* _Exercise directions_
Leaving out the pictures, return word for word the stretch of entries below from the line holding "Screen dimensions: 1232x963" through the line holding "into the Retail".

[[ Task data open ]]

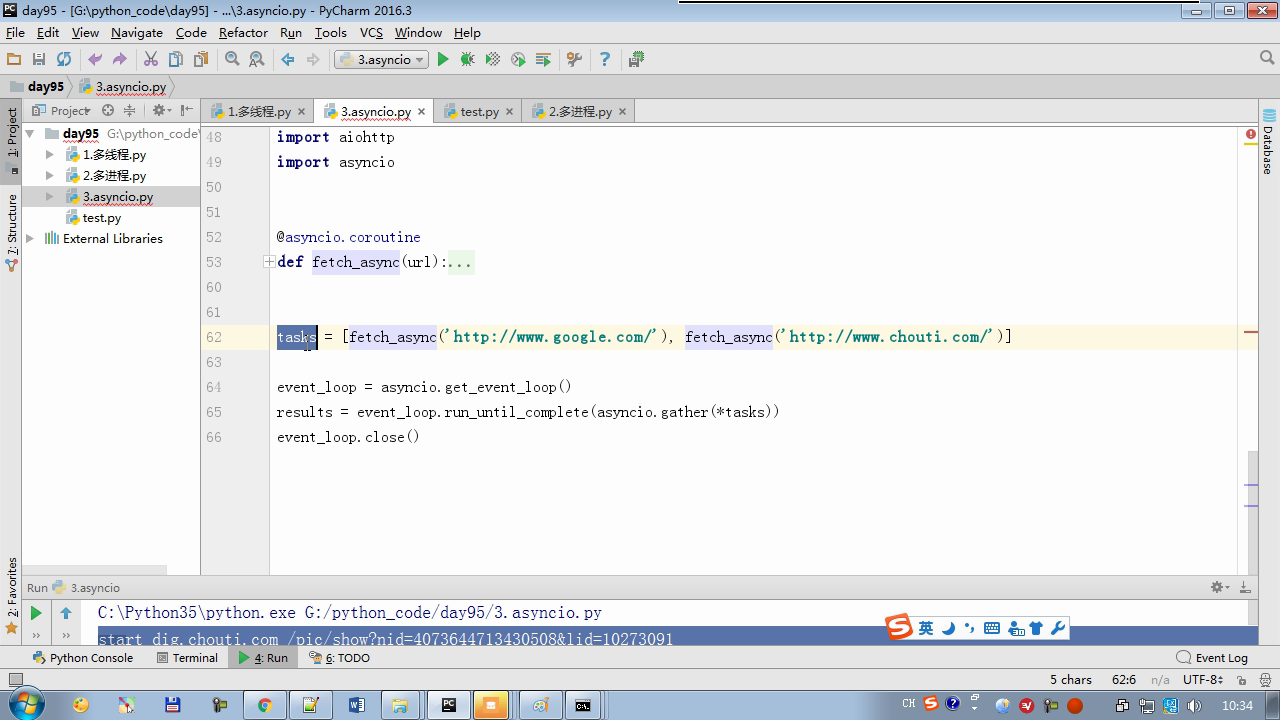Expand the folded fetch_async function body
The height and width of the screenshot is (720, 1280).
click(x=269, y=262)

[[ Task data closed ]]
[[ Task data open ]]

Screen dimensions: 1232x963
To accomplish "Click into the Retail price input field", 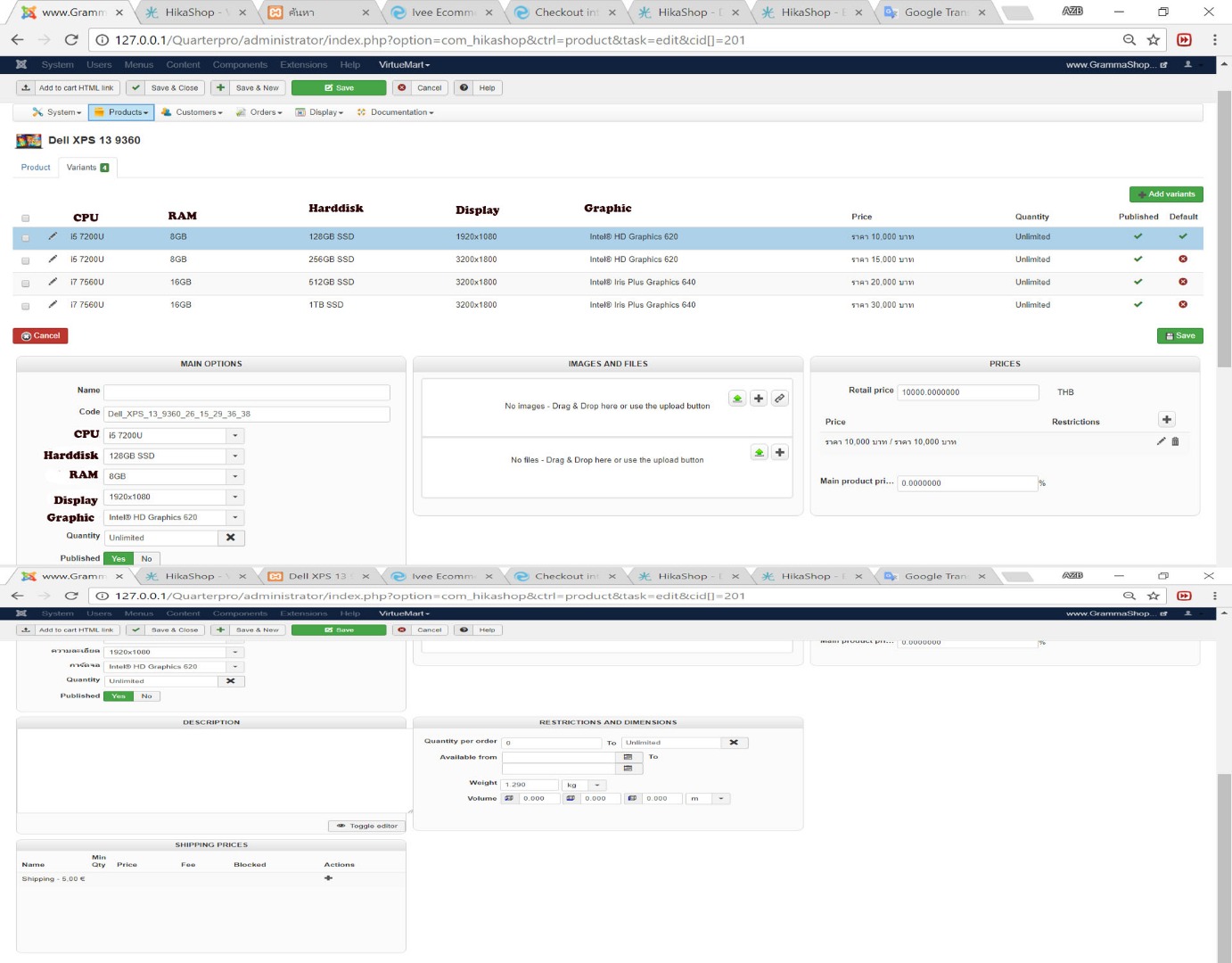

[[ Task data closed ]]
[[ Task data open ]]

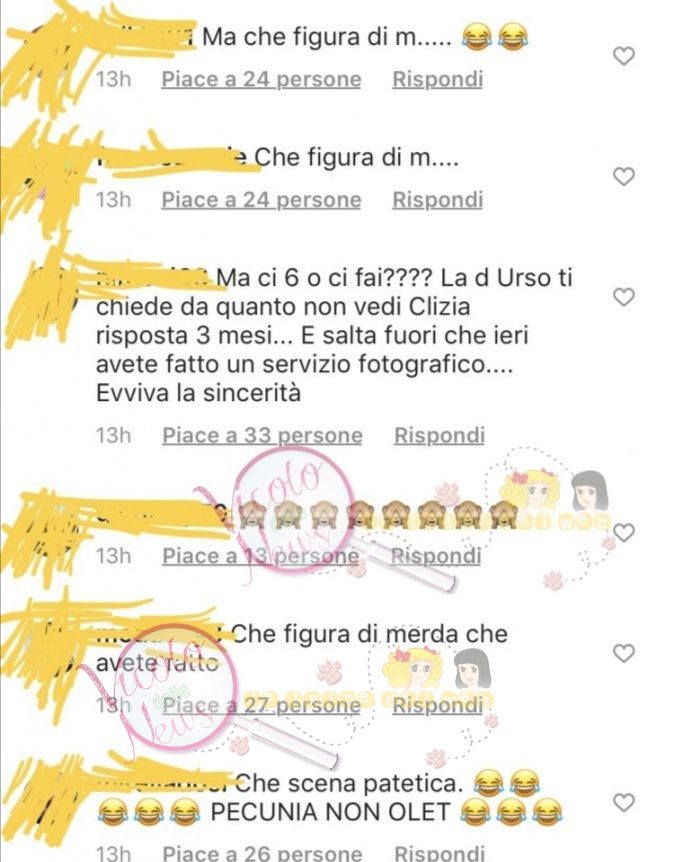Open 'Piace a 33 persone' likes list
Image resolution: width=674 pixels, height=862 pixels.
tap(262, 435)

[[ Task data closed ]]

* _Exercise result_
Screen dimensions: 1232x963
To accomplish "Click into the Retail price input field", 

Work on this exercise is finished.